Recently, as for a charging type for charging an image bearing member such as a photosensitive member or a dielectric member in an image forming apparatus using the electrophotographic type or the electrostatic recording type process, a contact charging type or a proximity charging type is used. In the contact charging type or proximity charging type, a charging member (charging roller) of an electroconductive roller type, for example, is provided contacted to or close to the image bearing member, and a voltage (charging bias voltage) is supplied to the charging member.
For example, an electroconductive rubber roller is contacted to the photosensitive member as the image bearing member, and is rotated by the photosensitive member, wherein a core metal as a rotation shaft of the rubber roller is supplied with a voltage so that the photosensitive member is uniformly charged. In this case, by the application of the voltage to the charging roller, the photosensitive member is charged by electric discharge produced in the fine gap between the charging roller and the photosensitive member.
It is not inevitable that the charging member such as the charging roller is contacted to the surface of the photosensitive member which is a member to be charged. The charging member and the photosensitive member may be disposed close to each other without contact but with the gap such as several 10 μm, if a dischargeable region as determined by a voltage across the gap by a corrected Paschen curve is assured. Here, the contact charging type or proximity charging type is a type in which the charging member is contacted to or disposed close to the member to be charged to produce electronic discharge in the fine gap, by which the member to be charged is charged.
As for the applying type of the voltage to the charging member in the contact charging type or the proximity charging type, there is an AC charging type in which a DC voltage and an AC voltage are superimposed. In the AC charging type, an oscillating voltage comprising a DC component corresponding to a required surface potential of the photosensitive member and an AC component having a peak-to-peak voltage not less than 2-times a discharge starting voltage is supplied to the charging member as a charging bias voltage.
That is, in the AC charging type, the charging bias voltage applied to the charging member is a superimposed voltage of the AC component and the DC component (the voltage corresponding to the target charged potential), and a waveform of the AC component may be a sinusoidal wave, a rectangular wave or triangular wave. Or, the AC component may be a rectangular wave voltage provided by periodically rendering a DC voltage source ON and OFF.

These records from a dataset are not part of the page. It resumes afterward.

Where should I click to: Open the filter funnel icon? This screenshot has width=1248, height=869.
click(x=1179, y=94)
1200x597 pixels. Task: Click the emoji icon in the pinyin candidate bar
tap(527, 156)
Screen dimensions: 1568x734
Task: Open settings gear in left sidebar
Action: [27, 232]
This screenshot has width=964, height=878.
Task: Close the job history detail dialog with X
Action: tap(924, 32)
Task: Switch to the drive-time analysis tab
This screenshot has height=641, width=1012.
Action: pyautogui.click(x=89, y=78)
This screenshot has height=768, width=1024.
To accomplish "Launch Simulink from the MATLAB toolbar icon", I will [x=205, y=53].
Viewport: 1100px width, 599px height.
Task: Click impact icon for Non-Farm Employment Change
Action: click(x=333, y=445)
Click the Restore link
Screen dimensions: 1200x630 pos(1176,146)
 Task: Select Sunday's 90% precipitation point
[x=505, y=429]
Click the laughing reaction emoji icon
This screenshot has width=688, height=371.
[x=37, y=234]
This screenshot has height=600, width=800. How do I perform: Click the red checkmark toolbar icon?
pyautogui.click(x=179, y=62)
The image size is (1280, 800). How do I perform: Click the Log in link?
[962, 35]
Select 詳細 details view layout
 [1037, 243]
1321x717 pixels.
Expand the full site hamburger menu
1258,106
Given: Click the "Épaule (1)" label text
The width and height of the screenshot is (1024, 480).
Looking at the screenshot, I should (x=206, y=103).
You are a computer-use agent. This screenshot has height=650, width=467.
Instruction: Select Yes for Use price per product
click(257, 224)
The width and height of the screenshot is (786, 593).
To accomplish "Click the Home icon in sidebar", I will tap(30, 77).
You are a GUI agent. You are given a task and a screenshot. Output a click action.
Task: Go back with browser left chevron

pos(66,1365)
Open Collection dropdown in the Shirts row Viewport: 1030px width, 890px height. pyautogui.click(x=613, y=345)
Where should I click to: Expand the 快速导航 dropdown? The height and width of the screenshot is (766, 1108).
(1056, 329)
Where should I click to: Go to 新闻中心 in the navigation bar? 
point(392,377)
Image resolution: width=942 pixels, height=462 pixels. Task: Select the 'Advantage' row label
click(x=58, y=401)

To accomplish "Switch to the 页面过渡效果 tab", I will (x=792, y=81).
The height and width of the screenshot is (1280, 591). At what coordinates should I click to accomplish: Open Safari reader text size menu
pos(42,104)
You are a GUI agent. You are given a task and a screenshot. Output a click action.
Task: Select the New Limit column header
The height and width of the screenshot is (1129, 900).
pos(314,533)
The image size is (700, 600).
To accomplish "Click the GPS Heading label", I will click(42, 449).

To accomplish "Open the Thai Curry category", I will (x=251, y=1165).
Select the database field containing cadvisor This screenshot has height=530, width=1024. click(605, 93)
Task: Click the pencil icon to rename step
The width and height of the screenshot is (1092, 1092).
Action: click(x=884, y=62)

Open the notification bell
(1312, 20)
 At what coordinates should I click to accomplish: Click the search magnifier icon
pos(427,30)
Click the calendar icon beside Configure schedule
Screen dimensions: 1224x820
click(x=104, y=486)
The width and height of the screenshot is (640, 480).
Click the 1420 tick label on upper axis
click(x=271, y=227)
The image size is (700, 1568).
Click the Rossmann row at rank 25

In the AC charging type, if a value of the peak-to-peak voltage, which may be simply called “AC voltage” or “charging AC voltage”, of the AC component of the oscillating voltage applied to the charging member is too small, a convergence property to the value of the DC component of the potential of the photosensitive member deteriorates, with a result of improper charging. In addition, when a discharge current value between the charging member and the photosensitive member varies as a result of variation of a resistance value due to a temperature change of the charging member such as the charging roller, and the temperature of the charging member lowers, an amount of the discharge current between the charging member and the photosensitive member is not enough, and by the convergence property of the surface potential of the photosensitive member toward the value of the DC component of the charging bias voltage, uneven charged potential of the photosensitive member is likely to occur.
As Japanese Laid-open Patent Application 2008-191620 discloses, it is known that a temperature sensor is provided in the image forming apparatus to control the charging bias voltage applied to the charging roller on the basis of the output of the temperature sensor.
However, even in the case that the charging bias voltage is controlled on the basis of the output of the temperature sensor provided in the image forming apparatus as disclosed in Japanese Laid-open Patent Application 2008-191620, the problem still exists, that is, when the charging member is a part of a process cartridge, for example, and it is exchangeable, the temperature detected by the in-apparatus temperature sensor may be different from the actual temperature of the charging member immediately after the replacement of the charging member. Particularly when the temperature of the new charging member mounted to the image forming apparatus by the replacement is lower than the temperature inside the image forming apparatus, the amount of the discharge current between the charging member and the photosensitive member is not enough, with the result of deteriorated convergence property of the surface potential of the photosensitive member toward the value of the DC component of the charging bias voltage, and therefore, uneven surface potential of the photosensitive member may occur.